**What to do**
What is needed is an exact copy of the records, with the images left out.
━━━━━━━━━━━━━━━━
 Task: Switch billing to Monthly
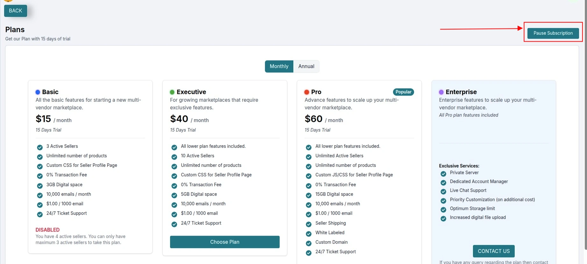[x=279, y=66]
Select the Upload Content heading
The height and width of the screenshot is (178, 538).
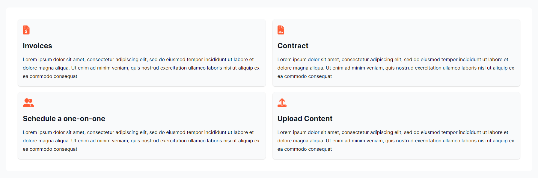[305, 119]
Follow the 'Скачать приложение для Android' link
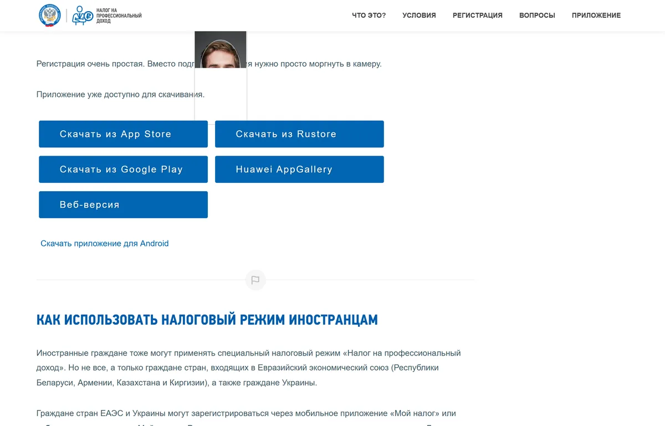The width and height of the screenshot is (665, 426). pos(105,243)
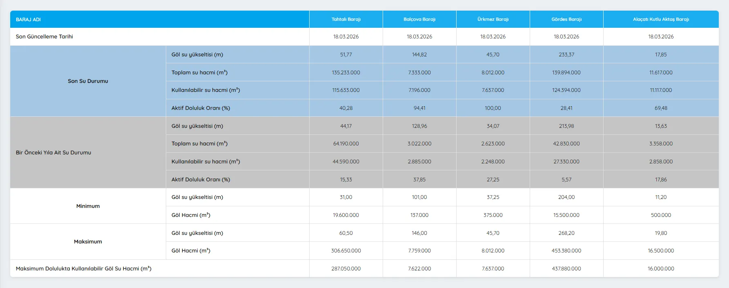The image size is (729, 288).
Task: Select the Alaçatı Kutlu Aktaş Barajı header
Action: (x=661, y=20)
━━━━━━━━━━━━━━━━
**Written solution**
 Task: Switch billing to Monthly
[x=279, y=66]
Select the Upload Content heading
The height and width of the screenshot is (178, 538).
[305, 119]
Follow the 'Скачать приложение для Android' link
The width and height of the screenshot is (665, 426). pos(105,243)
The image size is (729, 288).
Task: Select the Alaçatı Kutlu Aktaş Barajı header
Action: (x=661, y=20)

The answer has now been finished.